If you feed hummingbirds sugar water, you know that hummingbird feeders attract a variety of other critters.
Right now my wife, Donna, and I are chagrined because house finches seem to be eating more than their share of the nectar contained in a feeder hanging in our backyard. To add insult to injury, the voracious finches also chase away any hummingbirds that fly in for a quick meal.
This past winter a Baltimore oriole fed daily at a feeder hanging in our backyard. Although we tried to coax it to eat grape jelly, this finicky bird showed nothing but distain for this often-reliable oriole food.
From time to time, we have see butterflies at our feeders. Most often these infrequent visitors are red-banded hairstreaks and cloudless sulphurs.
Gray squirrels also raid our feeders from time to time. As you might expect when they try to rob a feeder they end up with more sticky nectar on their bodies than in the mouth.
Once while we were a church, a squirrel visited a backyard hummingbird feeder and chewed up a portion of the artificial flower surrounding the feeding portal.
Folks that live in North Georgia sometimes have black bears try to drink from their hummingbird feeders.
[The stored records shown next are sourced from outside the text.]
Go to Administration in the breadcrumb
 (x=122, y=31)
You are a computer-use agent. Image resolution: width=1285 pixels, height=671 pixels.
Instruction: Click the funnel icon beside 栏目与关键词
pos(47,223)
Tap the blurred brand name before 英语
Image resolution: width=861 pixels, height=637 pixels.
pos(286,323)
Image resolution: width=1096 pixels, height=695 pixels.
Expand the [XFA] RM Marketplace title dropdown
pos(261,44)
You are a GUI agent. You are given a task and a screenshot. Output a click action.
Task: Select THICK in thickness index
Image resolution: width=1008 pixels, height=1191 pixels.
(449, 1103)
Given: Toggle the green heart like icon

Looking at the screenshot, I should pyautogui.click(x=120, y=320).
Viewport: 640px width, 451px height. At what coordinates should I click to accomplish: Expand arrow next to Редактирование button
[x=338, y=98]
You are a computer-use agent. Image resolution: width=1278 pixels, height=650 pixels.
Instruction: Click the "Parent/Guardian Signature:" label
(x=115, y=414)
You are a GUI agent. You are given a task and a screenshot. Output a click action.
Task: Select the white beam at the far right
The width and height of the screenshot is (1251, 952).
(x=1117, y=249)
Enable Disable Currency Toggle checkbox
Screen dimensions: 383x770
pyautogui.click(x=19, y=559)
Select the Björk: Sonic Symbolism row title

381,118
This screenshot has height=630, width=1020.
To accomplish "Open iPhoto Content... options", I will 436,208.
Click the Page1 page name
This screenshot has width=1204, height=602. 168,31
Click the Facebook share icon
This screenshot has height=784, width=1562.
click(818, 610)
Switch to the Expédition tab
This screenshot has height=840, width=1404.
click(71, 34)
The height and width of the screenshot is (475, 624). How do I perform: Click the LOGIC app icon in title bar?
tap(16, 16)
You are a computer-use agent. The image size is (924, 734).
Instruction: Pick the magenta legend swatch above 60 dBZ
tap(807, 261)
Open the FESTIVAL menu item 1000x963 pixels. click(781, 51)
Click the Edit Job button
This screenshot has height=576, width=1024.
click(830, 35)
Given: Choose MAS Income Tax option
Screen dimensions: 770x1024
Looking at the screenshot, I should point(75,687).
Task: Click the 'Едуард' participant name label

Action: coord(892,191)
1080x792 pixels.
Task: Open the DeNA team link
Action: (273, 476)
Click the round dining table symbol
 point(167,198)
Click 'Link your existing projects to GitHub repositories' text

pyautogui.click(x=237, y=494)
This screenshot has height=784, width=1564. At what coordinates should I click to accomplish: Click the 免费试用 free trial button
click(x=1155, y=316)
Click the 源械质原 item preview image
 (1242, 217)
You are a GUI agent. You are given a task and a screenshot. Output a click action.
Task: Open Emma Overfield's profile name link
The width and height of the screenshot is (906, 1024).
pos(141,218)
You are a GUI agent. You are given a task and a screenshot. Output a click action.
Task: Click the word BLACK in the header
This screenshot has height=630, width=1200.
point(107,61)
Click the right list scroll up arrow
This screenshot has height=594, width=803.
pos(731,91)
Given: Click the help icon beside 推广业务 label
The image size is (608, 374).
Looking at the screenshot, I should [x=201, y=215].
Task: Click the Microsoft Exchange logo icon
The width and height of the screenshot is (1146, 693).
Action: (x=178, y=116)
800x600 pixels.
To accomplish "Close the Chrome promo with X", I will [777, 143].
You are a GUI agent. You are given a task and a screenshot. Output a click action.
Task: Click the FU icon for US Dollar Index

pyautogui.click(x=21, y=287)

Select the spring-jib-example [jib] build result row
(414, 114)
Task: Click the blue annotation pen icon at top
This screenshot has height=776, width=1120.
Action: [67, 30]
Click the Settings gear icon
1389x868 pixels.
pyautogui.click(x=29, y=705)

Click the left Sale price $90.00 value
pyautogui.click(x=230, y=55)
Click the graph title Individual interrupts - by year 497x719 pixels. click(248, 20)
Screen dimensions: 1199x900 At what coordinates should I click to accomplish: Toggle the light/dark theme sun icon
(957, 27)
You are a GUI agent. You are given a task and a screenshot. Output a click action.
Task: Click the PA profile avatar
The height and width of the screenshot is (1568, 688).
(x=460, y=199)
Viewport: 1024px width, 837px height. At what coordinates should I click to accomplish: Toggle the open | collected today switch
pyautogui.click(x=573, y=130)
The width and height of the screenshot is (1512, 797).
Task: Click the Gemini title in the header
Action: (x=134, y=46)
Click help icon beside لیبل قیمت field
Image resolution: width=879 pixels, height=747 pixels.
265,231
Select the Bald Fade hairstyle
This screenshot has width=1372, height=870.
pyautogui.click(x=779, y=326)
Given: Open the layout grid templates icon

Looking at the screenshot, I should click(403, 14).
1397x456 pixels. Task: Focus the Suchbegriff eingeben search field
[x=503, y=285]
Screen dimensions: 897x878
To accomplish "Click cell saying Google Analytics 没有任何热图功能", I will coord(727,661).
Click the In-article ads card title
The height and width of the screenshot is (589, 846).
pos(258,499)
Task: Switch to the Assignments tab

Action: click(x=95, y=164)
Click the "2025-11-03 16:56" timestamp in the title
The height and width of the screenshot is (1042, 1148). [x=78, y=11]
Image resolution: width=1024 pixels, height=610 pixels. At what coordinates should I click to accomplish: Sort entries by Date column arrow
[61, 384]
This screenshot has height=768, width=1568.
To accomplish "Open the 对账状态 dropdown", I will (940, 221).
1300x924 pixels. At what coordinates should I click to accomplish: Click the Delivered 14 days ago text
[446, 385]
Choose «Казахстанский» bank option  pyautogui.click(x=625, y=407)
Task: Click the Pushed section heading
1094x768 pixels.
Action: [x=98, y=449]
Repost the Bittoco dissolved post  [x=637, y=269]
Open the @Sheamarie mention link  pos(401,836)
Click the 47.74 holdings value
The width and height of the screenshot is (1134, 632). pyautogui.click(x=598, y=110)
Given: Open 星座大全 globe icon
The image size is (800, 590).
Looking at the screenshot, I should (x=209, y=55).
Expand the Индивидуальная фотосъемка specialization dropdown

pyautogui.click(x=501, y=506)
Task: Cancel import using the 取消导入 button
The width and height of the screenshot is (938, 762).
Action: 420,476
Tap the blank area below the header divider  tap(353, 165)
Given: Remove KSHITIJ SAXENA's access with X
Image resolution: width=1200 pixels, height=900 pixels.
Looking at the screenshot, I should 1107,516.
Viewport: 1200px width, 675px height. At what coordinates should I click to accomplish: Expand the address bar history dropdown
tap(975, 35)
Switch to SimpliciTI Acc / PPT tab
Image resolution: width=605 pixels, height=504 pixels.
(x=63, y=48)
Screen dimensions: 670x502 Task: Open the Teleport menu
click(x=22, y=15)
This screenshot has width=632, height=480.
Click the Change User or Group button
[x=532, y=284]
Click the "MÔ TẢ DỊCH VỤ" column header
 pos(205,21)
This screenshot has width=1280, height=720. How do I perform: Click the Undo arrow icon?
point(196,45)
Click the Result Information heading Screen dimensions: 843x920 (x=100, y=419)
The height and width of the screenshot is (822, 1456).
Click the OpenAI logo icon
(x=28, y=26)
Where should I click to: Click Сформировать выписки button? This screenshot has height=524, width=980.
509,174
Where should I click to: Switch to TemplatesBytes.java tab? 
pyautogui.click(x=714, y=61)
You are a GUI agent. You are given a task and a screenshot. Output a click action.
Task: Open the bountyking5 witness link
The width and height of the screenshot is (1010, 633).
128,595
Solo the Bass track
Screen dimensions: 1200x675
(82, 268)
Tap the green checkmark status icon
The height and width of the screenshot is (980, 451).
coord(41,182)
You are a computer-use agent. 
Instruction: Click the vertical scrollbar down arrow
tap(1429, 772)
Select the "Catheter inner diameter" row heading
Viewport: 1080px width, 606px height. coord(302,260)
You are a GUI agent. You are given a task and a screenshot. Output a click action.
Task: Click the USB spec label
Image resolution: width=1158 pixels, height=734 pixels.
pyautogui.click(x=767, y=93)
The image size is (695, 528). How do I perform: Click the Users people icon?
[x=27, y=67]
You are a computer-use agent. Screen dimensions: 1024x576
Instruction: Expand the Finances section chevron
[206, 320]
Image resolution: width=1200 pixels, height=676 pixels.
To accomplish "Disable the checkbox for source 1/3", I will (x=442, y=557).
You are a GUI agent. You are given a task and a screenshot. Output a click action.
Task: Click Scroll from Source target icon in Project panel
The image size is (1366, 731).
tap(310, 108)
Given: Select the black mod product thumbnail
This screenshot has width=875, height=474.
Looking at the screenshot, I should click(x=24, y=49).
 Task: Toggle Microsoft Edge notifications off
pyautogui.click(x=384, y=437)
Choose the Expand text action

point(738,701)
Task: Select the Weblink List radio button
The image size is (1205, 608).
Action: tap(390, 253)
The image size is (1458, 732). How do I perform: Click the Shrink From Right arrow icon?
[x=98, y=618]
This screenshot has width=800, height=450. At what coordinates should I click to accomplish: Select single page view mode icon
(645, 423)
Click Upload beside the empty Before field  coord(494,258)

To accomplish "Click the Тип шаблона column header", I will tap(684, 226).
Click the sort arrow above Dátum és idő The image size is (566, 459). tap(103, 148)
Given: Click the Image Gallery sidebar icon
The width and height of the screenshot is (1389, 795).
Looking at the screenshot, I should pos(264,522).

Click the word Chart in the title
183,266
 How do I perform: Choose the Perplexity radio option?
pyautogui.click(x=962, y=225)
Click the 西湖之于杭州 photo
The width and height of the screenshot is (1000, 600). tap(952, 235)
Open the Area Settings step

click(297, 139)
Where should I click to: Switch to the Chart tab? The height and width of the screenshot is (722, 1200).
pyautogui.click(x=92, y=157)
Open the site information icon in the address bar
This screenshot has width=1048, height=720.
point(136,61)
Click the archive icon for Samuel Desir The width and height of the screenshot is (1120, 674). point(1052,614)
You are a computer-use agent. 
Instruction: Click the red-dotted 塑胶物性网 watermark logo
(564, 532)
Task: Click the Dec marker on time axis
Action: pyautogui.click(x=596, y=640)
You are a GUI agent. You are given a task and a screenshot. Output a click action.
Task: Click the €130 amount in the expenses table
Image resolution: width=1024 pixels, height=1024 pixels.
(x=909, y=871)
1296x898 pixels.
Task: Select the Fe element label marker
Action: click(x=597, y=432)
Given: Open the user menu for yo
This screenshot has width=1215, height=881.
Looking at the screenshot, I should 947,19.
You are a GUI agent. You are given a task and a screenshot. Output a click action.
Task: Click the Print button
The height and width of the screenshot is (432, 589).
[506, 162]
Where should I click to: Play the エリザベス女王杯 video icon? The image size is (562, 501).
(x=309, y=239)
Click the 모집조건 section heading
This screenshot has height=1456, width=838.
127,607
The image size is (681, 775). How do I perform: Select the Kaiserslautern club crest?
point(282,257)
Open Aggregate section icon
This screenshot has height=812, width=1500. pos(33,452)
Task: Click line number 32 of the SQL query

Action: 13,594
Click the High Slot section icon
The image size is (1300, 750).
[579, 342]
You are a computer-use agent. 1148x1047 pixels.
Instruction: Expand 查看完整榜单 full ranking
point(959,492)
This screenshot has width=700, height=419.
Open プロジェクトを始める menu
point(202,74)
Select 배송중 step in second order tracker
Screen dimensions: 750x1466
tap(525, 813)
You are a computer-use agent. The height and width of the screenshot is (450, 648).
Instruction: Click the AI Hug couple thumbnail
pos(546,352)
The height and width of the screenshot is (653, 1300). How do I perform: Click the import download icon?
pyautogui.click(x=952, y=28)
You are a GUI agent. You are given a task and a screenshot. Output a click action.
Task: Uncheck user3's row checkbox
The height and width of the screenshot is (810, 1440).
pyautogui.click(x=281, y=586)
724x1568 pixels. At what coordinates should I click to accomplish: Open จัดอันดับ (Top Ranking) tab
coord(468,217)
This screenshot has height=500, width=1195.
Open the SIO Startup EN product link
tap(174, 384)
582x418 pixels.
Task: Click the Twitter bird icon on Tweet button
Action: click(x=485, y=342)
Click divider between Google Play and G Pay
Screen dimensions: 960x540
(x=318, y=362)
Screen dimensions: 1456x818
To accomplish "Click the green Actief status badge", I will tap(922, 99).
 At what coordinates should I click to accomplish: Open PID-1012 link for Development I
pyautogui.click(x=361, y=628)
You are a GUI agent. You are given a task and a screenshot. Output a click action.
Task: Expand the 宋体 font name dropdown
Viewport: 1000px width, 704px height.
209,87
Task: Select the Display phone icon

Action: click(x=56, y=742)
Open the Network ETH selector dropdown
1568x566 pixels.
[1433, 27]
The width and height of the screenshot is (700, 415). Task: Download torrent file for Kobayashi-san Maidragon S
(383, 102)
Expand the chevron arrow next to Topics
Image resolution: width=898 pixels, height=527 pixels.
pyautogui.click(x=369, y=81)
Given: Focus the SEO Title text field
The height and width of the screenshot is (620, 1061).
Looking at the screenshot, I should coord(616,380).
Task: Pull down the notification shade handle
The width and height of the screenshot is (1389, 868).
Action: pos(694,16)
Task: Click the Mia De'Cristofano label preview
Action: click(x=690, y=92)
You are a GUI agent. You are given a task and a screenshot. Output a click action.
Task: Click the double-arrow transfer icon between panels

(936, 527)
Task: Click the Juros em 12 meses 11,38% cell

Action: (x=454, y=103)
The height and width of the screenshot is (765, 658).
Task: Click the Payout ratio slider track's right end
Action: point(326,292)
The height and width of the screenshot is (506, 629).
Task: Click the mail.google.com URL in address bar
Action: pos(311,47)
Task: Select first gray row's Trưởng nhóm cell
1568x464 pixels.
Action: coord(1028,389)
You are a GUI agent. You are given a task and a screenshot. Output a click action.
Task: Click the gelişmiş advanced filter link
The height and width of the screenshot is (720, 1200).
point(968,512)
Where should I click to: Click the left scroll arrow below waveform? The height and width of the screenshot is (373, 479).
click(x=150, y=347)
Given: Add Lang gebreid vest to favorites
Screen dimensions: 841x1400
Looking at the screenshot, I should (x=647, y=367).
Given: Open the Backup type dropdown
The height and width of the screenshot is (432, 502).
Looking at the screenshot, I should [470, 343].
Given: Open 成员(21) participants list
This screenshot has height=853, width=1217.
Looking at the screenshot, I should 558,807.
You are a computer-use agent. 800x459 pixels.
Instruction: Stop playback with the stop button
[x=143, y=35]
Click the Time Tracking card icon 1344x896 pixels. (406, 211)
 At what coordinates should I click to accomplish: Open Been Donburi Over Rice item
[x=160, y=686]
When this happens, often the hungry behemoths leave behind a damaged feeder.
The other day Ron Lee told me that for the past several days he and his wife had been enjoying watching a downy woodpecker regularly visit their hummingbird feeder. When I told Ron that I had never seen a downy at a hummingbird feeder he promptly sent me a picture to document this apparently rare occurrence.
If woodpeckers have ever visited your hummingbird feeders, I would love to hear from you. In the meantime, I will keep my eyes on my feeders. Perhaps I will lucky enough to see a downy woodpecker fly in for a meal. If one does show up, I hope it does not try to chase the hummingbirds away.